Nell’incontro più lungo della storia di Premier Padel, Ari Sanchez e Andrea Ustero firmano l’impresa contro Bea Gonzalez e Paula Josemaria, che non perdevano da quasi tre mesi. Le due spagnole la spuntano 5-7 7-6 7-6, salvando quattro match-point in una battaglia semplicemente epica
06 giugno 2026
4 ore 12 minuti di puro, purissimo padel al femminile. Una battaglia epica, infinita, indecifrabile, pronta per i libri di storia del gioco. Forse, era proprio questo il solo modo, trovato da Ari Sanchez e da una fantastica Andrea Ustero al termine della partita più lunga nella storia del circuito Premier Padel, per mettere fine alla striscia di successi consecutivi di Bea Gonzalez e Paula Josemaria. Erano imbattute da due mesi e mezzo, avevano vinto i cinque tornei che hanno preceduto il BNL Italy Major, ma sono state beffate proprio nel più importante. Eppure, in una sfida simile, terminata col punteggio di 5-7 7-6 7-6, insieme alle rivali e al padel in generale hanno vinto anche le sconfitte. Perché, pur recriminando per i quattro match-point scivolati via fra secondo e terzo set, hanno comunque dato tutto, dalla prima all’ultima palla. Semplicemente, una delle due coppie doveva perdere e stavolta è toccato a loro.

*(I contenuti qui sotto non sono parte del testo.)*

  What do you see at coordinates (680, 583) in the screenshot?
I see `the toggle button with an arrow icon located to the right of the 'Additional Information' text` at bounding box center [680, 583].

Il conteggio finale dei punti dice 130 a 123, offrendo un piccolo suggerimento su dove sia stata la differenza in una partita storica, con un’infinità di scambi lunghi, capovolgimenti di fronte, giocate brillanti seguite da errori che in altre situazioni di minor pressione non sarebbero arrivati. Ma anche quelli hanno contribuito ad allungare il confronto fino alla storia, di fronte a un nutrito pubblico da tre quarti di partita in avanti ha iniziato a sottolineare con un boato quasi ogni punto, consapevole di essere di fronte a qualcosa di mai visto. Di potenziali momenti chiave ce ne sono stati parecchi, come i primi due match-point mancati (senza grandi colpe) dalle sconfitte sul 6-5 del secondo set, oppure il terzo cancellato nel successivo tie-break da una delle tante magie di una Ustero capace di mostrare lucidità, maturità e tanta, tanta classe. Alla faccia degli appena 19 anni stampati sulla carta d’identità.

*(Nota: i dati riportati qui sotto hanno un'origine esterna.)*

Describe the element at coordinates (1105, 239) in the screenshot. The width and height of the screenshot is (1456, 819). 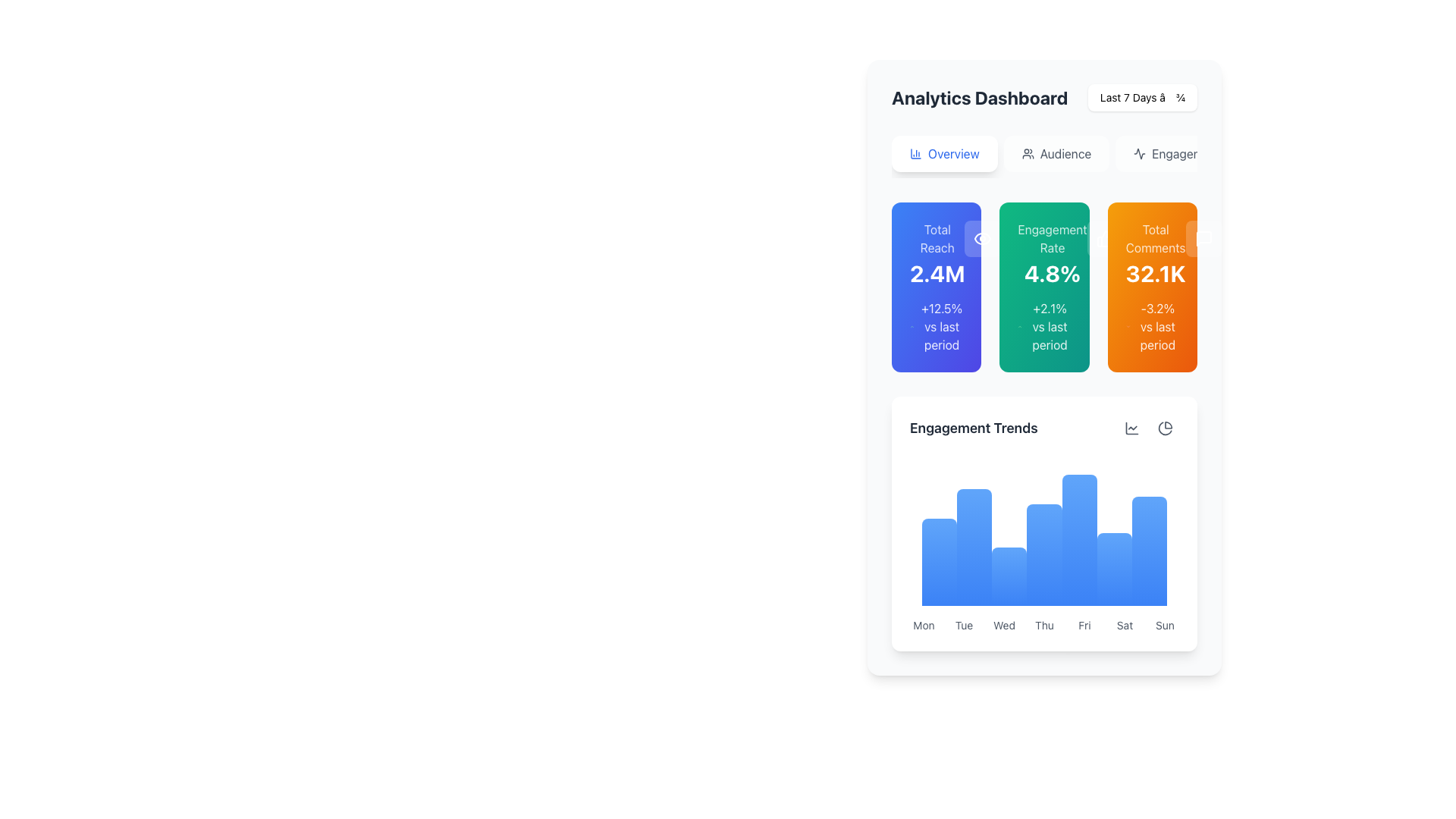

È merito di Andrea se al quinto set-point, dopo un parziale lungo 95 minuti, lei e Ari sono riuscite a trascinare la sfida al terzo, ed è anche merito suo se quel terzo set l’hanno vinto, di nuovo al tie-break, dopo aver mancato – con qualche colpa – i primi due match-point nel game precedente. È stata di nuovo una girandola di emozioni: sono volate sul 4-1, poi hanno perso 4 punti di fila, quindi hanno cancellato un quarto match-point sul 5-6, con una puntuale uscita di parete di Ari Sanchez. È diventato il primo di una serie di tre punti che hanno consegnato loro vittoria, sorrisi, la corsa dai parenti in tribuna, un pezzo di storia e soprattutto la finale di domenica. Se la vedranno con le numero uno del mondo Delfi Brea e Gemma Triay, che arriveranno all’appuntamento sicuramente più riposate, ma senza la carica psicologica e l’entusiasmo che solo una vittoria simile può regalare.